6.327 event, fopal, meeting

Monday 10/27/2025

Went early for the standard walk (3.8 mi for the day). Then assisted Ian running a book talk. Drove off right after to FOPAL, 3 boxes, out and back by 2. Stopped at TJ’s to get bread.

4pm the common areas task force. Knowing this was coming, and since there’d been no change in the green room for a month, I went to the green room and shot a short video so people could see how it was cluttered with various large superfluous things that shouldn’t be there. When it was my turn I put my computer on the big screen in the board room, showed the video, and in a calm and constructive way, discussed the issues that needed to be addressed.

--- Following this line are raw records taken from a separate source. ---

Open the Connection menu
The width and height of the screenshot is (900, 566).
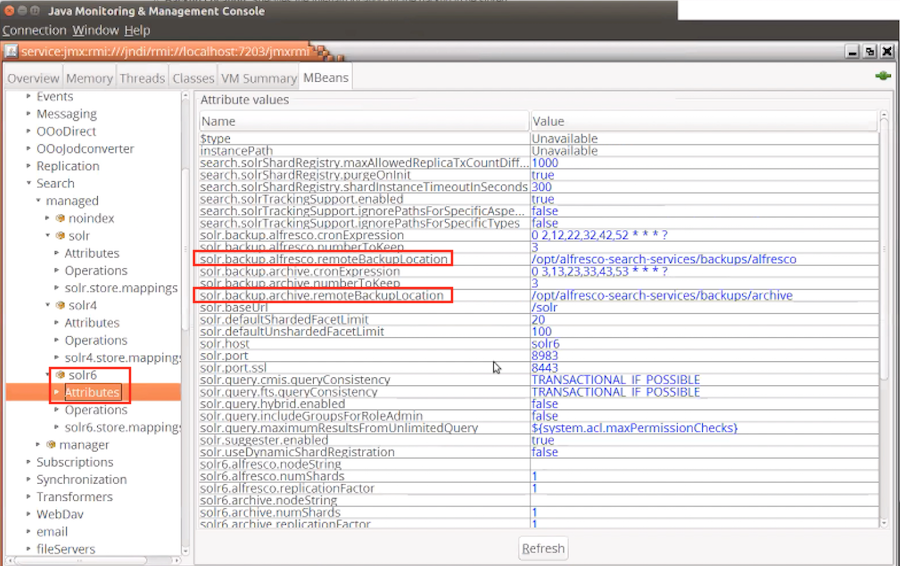pos(34,31)
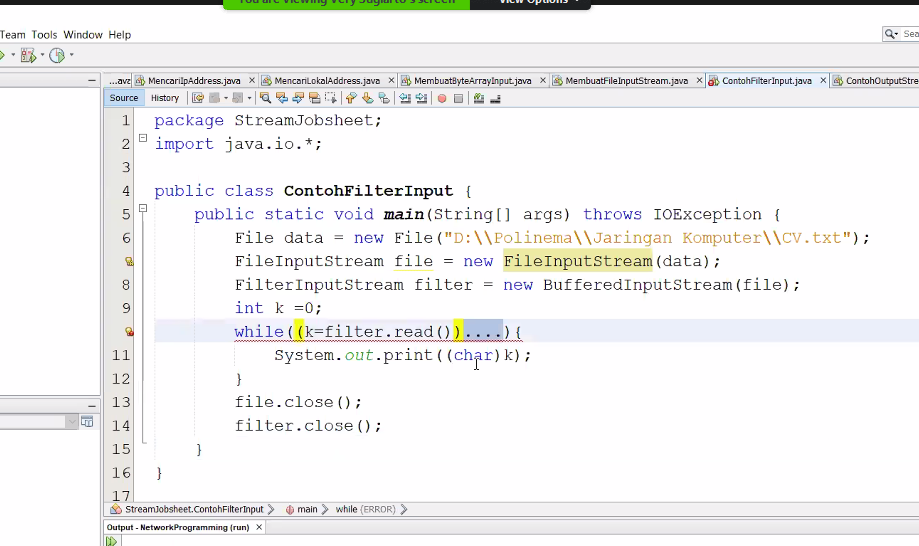Open the MembuatFileInputStream.java tab

[x=626, y=81]
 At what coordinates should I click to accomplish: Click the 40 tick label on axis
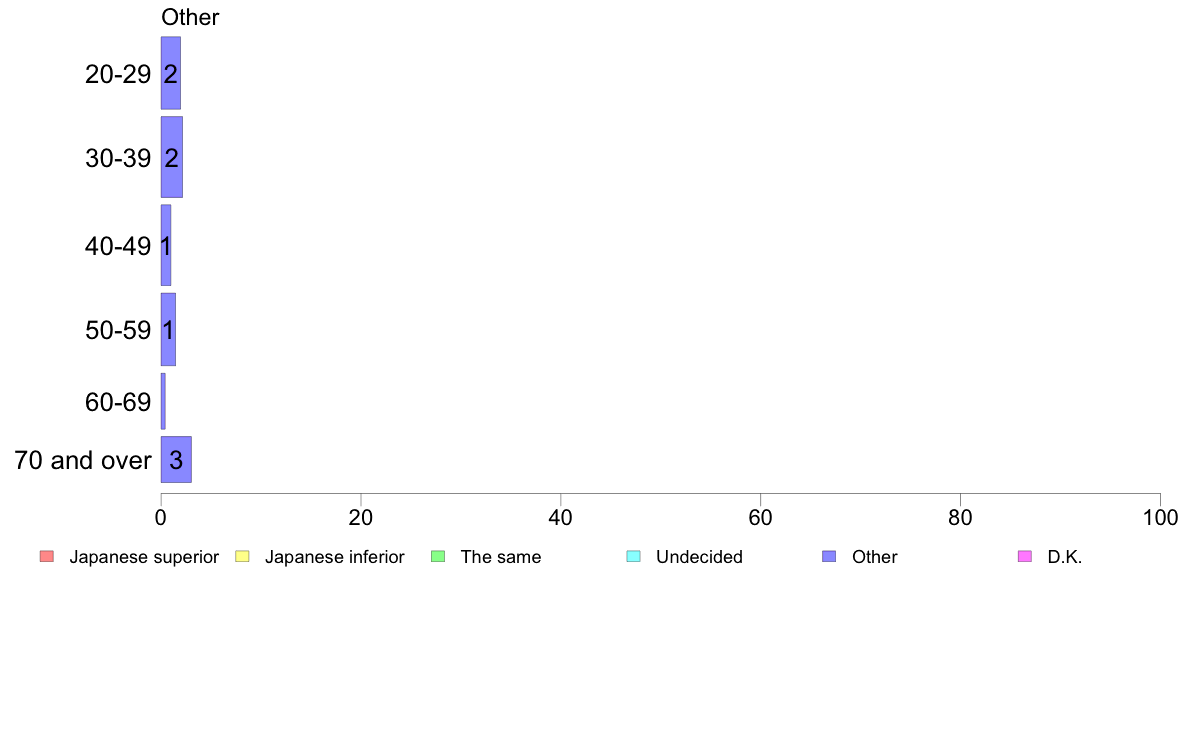tap(561, 518)
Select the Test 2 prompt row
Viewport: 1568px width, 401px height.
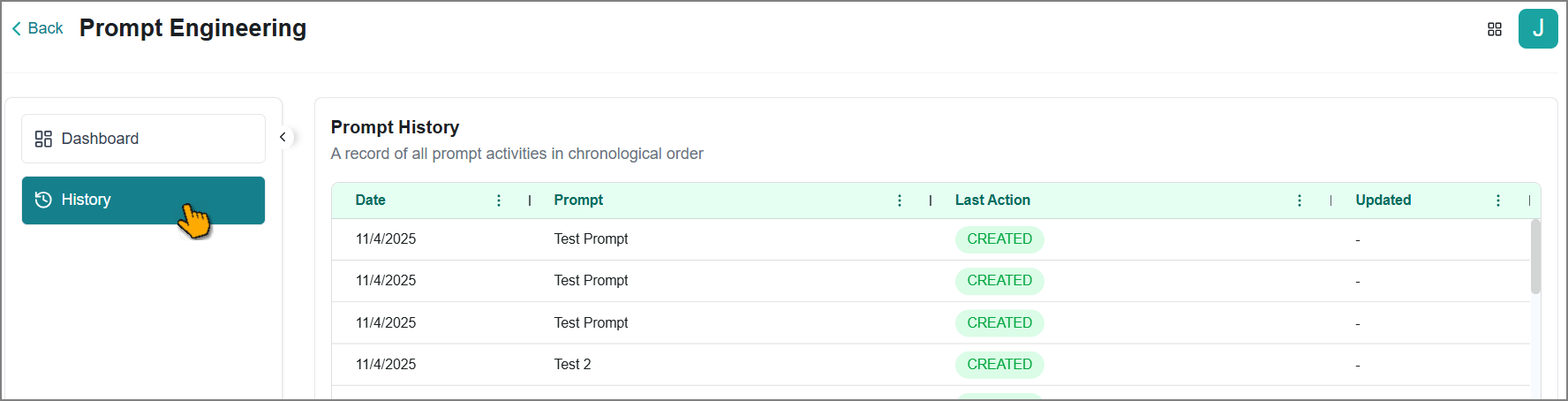931,365
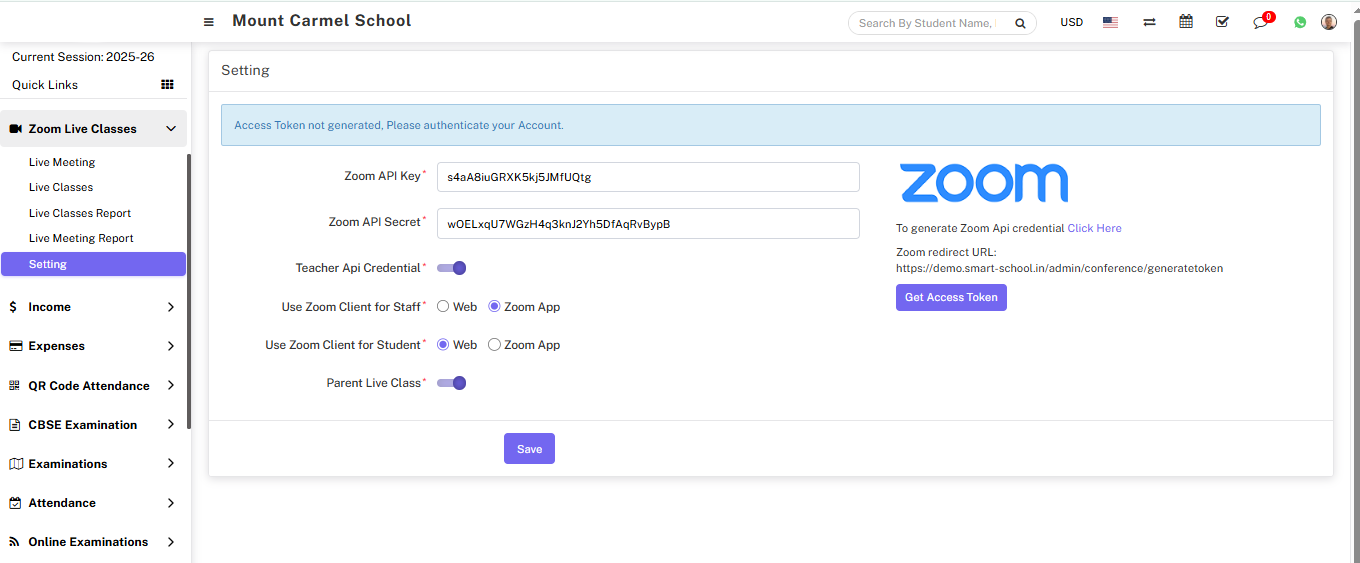The width and height of the screenshot is (1360, 563).
Task: Select Zoom App for student client
Action: coord(494,345)
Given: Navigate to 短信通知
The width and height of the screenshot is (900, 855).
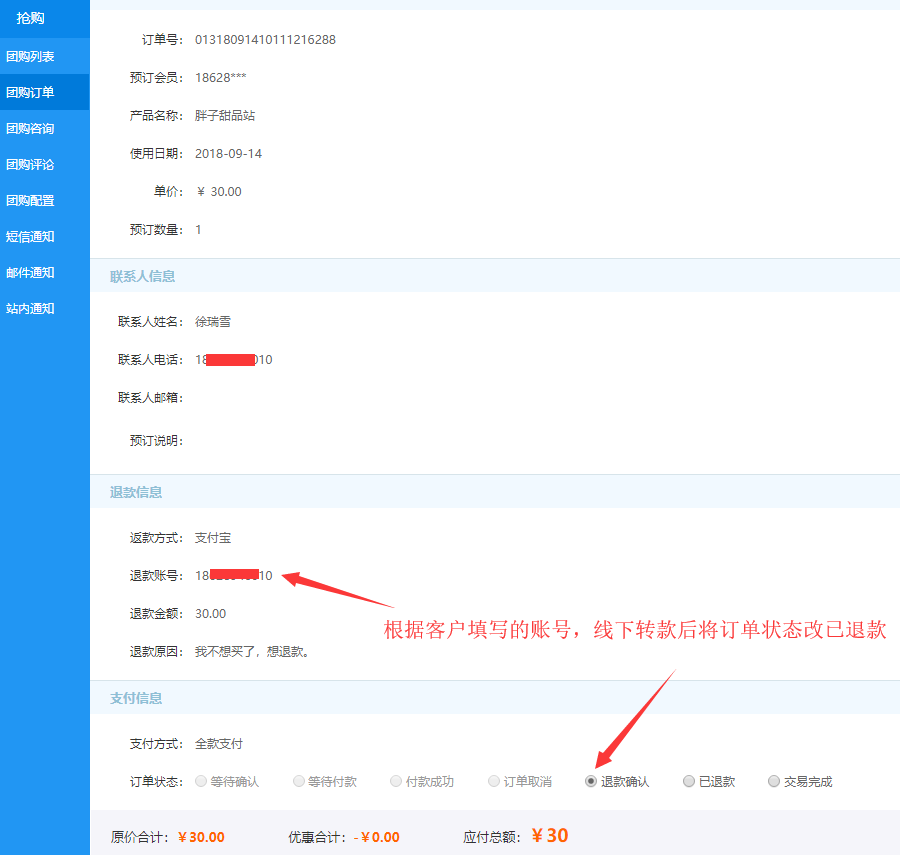Looking at the screenshot, I should (x=31, y=236).
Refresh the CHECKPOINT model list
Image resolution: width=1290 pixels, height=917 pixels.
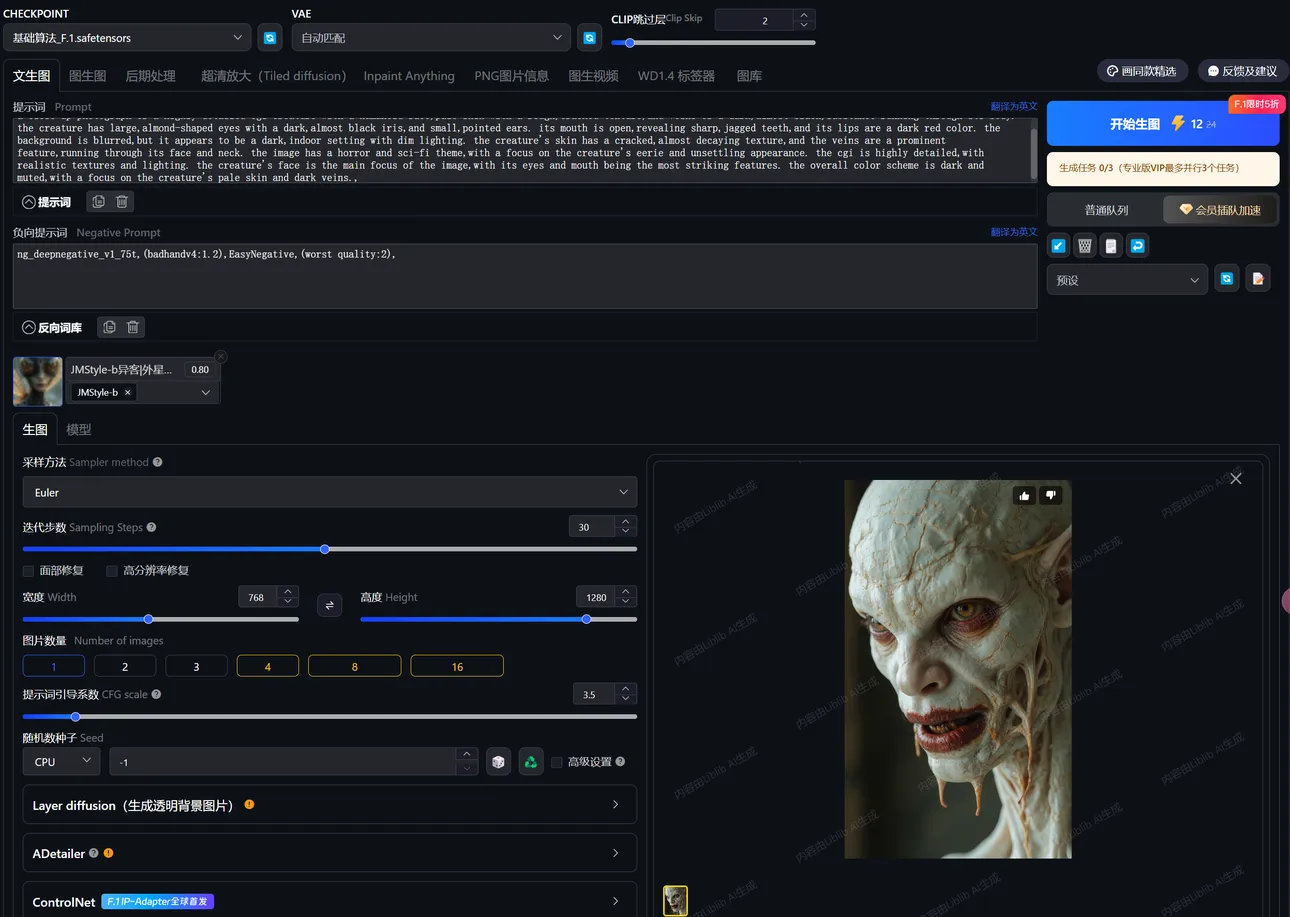pyautogui.click(x=269, y=38)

The Task Force also discussed at great length the needs of the new satellite campus. I showed the video of the cute Zoox autonomous vehicle and everyone agreed it would be wonderful to have one of those as our shuttle between sites.

6.326 sunday, hah

Sunday 10/26/2025

Sure, Sunday. Until yesterday, clear on my calendar. Then I failed to get Office working on Susan’s machine, and Ian asked for help with zoom, getting ready for an event he’s to run on Monday. So I met with Ian in the morning. Then a couple hours to myself, and I got in an hour of guitar practice. Then to Susan’s place, where following a good hint from Leah Lin, I was able to get a clean, working Microsoft Office on her machine. Yay me.

Finally dressed up a little and met with Joanne and we drove to Indochine restaurant for dinner. That was nice.